We’ve noticed that PDFs can perform surprisingly well in search engines, and, if the content and structure is right, can come quite high up in the search engine results. This makes PDFs a good choice for detailed information – as visitors are known to visually skim, rather than read, Web pages, but seem happy enough to look at detailed information in PDFs. With PDFs, people also ‘get’ something – even if it’s an electronic download.
We’ve also observed people’s preference for links to PDFs (over links to Web pages) from e-mail campaigns. For almost every e-mail campaign we’ve run, the highest click-through rate is for PDF downloads – and not by a small margin. Most key text links (such as the main call to action) might get a respectable 2%-5% click rate, but PDFs can get an outrageous 40%+ click rate – providing that the PDF isn’t just ‘additional fluff’ but is the more detailed extra information, or real value added content such as ‘how to’ guides. In short, stuff that doesn’t sell hard, but actually delivers content that’s of real value.
This makes it especially important to plan e-mail marketing campaigns, not just with a strong call to action or offer, but also with some value added content that can really hook people.
Before everyone rushes off to create top-ten guides in Word, think hard about the impression that the PDF will give when people open it. Yes, you can create PDFs yourself, but if they don’t look as good as the brochures that your design agency churns out, then all of the ‘real’ marketing work you’ve done will get quickly undone, leaving an aftertaste of amateurism that undermines your brand. If you’re going to do it, do it right.

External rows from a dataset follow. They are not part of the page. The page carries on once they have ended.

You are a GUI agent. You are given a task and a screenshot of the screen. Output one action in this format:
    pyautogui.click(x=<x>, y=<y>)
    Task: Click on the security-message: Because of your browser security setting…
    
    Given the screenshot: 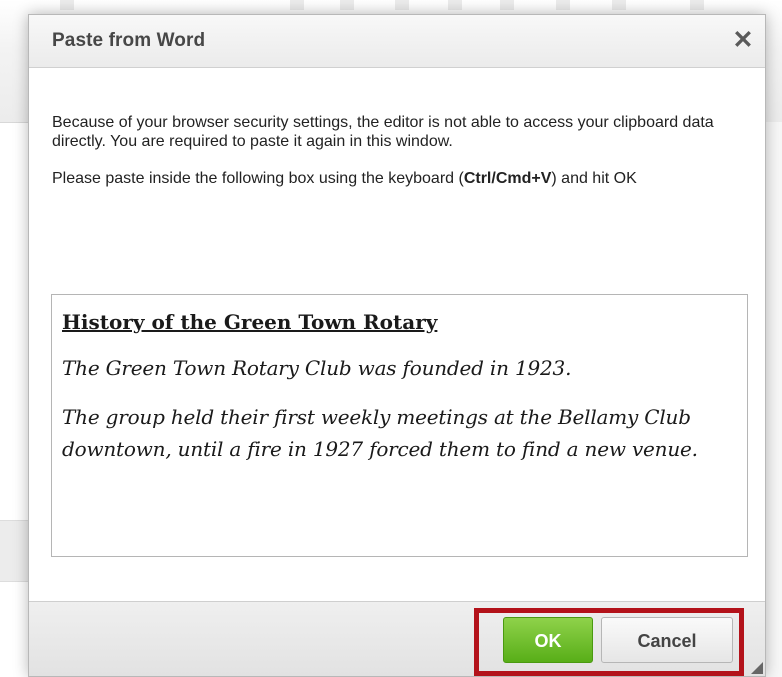 What is the action you would take?
    pyautogui.click(x=383, y=132)
    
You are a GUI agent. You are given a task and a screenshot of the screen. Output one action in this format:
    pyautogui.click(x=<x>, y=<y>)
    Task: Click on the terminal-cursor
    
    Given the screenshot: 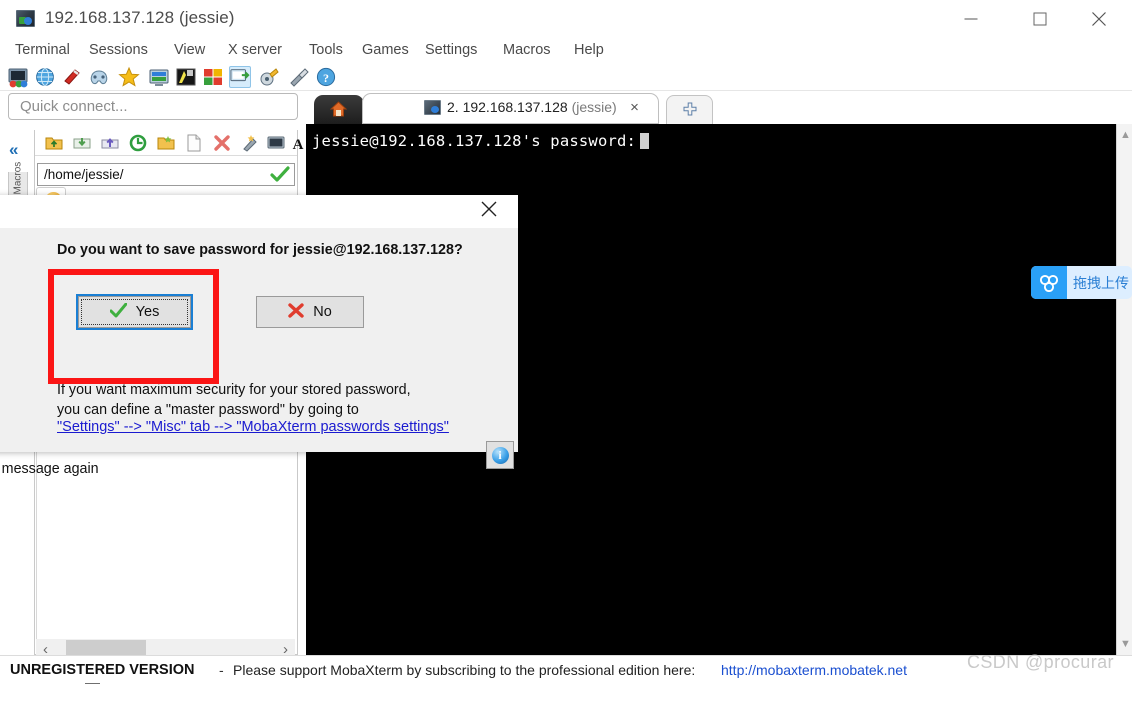 What is the action you would take?
    pyautogui.click(x=645, y=141)
    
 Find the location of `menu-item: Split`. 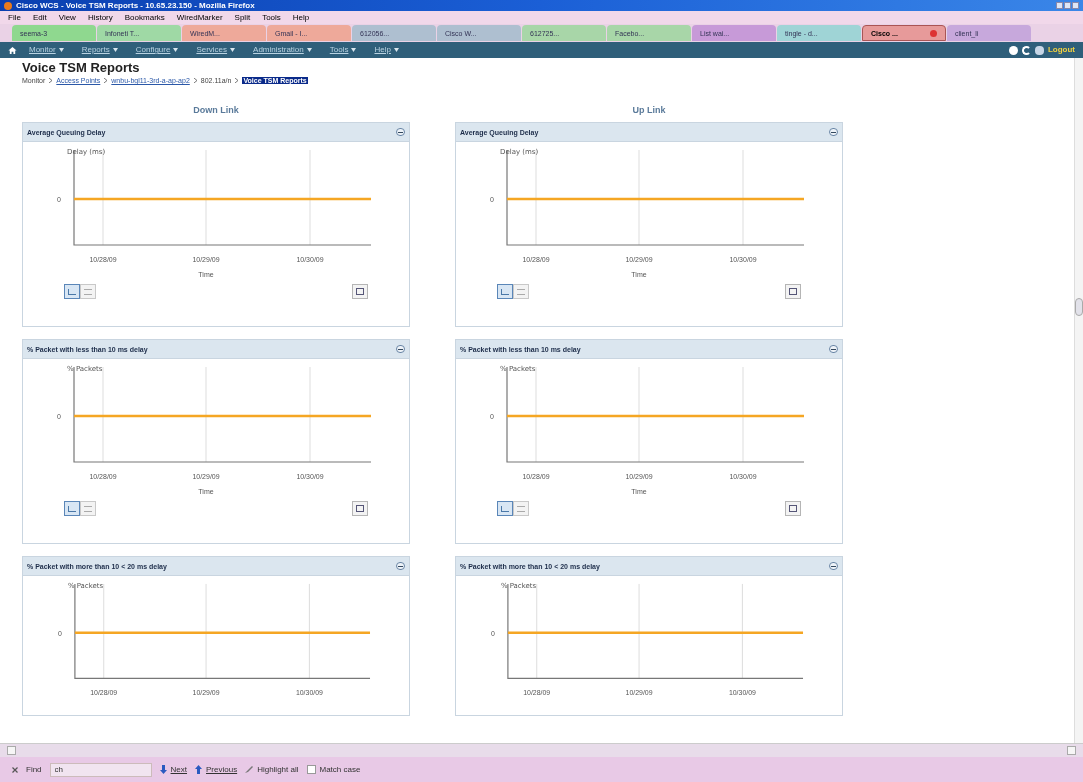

PDFs provide a fantastic way to get brochures into the hands of your clients quickly and cheaply. After all, there’s no postage cost, no printing costs – and they can be delivered within seconds. That’s not to say that you don’t need printed brochures (though for some items you may not). Although it’s an admittedly emotional response, there’s something about the triumphant thud of brochure landing on the desk of a chief executive that makes the ‘ping’ of a PDF arriving in your inbox seem – well, disappointing.
So, used intelligently and designed well, PDFs can play an important part in your marketing mix – and can deliver some significant benefits.